Definition of Hypergeometric Function of Matrix Argument

$$_pF^q(a_1 \cdots a_p;b_1 \cdots b_q;X)=\sum_{k=0}^{\infty}\sum_{\kappa} \frac{(a_1)_{\kappa} \cdots (a_p)_{\kappa}}{(b_1)_{\kappa} \cdots (b_q)_{\kappa}}\,\frac{C_{\kappa}(X)}{k!}$$
where the Generalized Hypergeometric Coefficient is Given by

$$(a)_{\kappa}=\prod _{i=1}^m \left(a-\frac{1}{2}(i-1){} \right )_{k_i}$$ , Where the Pochammer Symbol

$$(\alpha)_j=\alpha (\alpha+1) \cdots (\alpha+j-1),\;(\alpha)_0=1$$

Definition of Zonal Polynomial

Let $Y$ be $m \times m$ Symmetric Matrix with Latent Roots(Eigen values) $y_1 \cdots y_m$.

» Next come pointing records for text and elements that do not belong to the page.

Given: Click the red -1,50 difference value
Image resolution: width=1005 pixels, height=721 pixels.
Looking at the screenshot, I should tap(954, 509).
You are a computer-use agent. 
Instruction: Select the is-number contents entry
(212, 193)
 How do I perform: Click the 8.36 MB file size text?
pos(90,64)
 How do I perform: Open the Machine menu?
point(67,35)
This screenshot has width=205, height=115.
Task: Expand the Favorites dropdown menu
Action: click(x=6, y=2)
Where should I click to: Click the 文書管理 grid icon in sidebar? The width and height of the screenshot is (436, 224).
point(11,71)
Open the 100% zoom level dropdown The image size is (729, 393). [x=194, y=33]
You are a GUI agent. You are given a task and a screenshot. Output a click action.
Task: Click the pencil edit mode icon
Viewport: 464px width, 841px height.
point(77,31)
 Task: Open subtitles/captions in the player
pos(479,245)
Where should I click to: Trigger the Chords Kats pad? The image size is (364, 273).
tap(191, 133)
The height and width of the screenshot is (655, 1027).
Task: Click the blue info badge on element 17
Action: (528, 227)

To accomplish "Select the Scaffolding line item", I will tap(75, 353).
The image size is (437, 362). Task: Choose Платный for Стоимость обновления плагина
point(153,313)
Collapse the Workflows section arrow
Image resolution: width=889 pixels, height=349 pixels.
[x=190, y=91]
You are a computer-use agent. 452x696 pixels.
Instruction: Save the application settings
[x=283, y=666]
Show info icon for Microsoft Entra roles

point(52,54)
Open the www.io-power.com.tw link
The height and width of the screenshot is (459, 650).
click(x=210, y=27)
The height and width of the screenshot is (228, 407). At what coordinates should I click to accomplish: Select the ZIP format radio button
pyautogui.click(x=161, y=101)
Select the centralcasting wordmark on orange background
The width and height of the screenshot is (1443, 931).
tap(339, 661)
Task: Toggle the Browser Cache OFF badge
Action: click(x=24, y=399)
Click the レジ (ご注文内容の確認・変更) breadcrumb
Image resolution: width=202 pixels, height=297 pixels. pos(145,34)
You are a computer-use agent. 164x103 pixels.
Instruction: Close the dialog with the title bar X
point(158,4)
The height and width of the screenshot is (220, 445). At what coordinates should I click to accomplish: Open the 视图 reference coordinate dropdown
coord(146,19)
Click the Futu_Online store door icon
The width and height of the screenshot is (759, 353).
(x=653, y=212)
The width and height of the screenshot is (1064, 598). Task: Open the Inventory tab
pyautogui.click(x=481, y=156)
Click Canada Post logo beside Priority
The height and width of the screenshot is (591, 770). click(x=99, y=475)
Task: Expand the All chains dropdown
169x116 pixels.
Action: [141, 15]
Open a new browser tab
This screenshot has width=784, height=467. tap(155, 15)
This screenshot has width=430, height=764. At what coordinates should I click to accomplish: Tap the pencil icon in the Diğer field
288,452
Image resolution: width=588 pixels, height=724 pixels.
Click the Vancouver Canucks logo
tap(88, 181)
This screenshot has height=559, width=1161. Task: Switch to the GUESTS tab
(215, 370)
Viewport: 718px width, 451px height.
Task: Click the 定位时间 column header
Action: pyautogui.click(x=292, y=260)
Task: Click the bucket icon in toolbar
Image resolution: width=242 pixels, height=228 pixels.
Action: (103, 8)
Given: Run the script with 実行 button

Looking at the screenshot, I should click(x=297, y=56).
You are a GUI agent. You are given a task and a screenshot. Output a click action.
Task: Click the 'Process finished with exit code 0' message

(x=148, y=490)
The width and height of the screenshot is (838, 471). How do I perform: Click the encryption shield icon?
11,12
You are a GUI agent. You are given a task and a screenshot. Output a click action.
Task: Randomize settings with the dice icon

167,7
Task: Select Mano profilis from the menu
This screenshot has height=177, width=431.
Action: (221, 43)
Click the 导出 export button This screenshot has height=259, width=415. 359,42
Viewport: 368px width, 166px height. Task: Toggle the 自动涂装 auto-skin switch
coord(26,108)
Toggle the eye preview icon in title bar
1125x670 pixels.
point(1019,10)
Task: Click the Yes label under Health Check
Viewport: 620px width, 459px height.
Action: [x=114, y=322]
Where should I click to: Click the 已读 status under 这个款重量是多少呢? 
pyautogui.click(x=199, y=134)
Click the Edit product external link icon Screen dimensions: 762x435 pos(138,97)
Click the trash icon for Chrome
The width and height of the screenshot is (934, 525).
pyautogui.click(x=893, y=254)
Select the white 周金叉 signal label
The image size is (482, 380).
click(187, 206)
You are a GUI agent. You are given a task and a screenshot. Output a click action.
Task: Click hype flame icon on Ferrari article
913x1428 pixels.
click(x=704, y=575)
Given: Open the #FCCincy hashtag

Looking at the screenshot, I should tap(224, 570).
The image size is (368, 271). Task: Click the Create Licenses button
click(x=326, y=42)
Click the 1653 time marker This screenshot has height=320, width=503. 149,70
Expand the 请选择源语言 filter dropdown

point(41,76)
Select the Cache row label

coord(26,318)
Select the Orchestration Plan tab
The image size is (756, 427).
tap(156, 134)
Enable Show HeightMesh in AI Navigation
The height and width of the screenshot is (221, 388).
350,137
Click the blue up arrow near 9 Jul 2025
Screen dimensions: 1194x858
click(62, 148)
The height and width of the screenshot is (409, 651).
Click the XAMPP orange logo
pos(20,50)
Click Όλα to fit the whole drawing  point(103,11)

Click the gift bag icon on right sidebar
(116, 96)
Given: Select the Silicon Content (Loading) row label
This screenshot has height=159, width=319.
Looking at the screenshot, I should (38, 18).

Let $$\kappa=\left(k_1 \cdots k_m \right)$$

be the Partition of an Integer $k$ with Partition Size not more than $m$.

The Zonal Polynomial Corresponding to $\kappa$ Denoted by $C_{\kappa}(Y)$ is a Symmetric , Homogeneous Polynomial of Degree $k$ in Latent Roots $y_1 \cdots y_m$ Such that:

$$C_{\kappa}(Y)= d_k\,y_1^{k_1} \cdots y_m^{k_m}+ \text{Terms of Lower Weight}$$ , $d_k$ being a constant

$C_{\kappa}(Y)$ is an Eigen Function of Differential Operator $\Delta_{Y}$ given by:

$$\Delta_Y=\sum_{i=1}^{m}y_i^2 \frac{\partial^2 }{\partial y_i^2}+\sum_{i=1}^m \sum_{j=1,j \neq i}^m \frac{y_i^2}{y_i-y_j}\frac{\partial }{\partial y_i}$$

As $\kappa$ varies over all Partitions of $k$,The Zonal Polynomials have Unit Coefficients in the Expansion of $Tr(Y)^k$ i.e.,

$$Tr(Y)^k= \left(y_1+ \cdots +y_m \right)^k= \sum_{\kappa} C_{\kappa}(Y)$$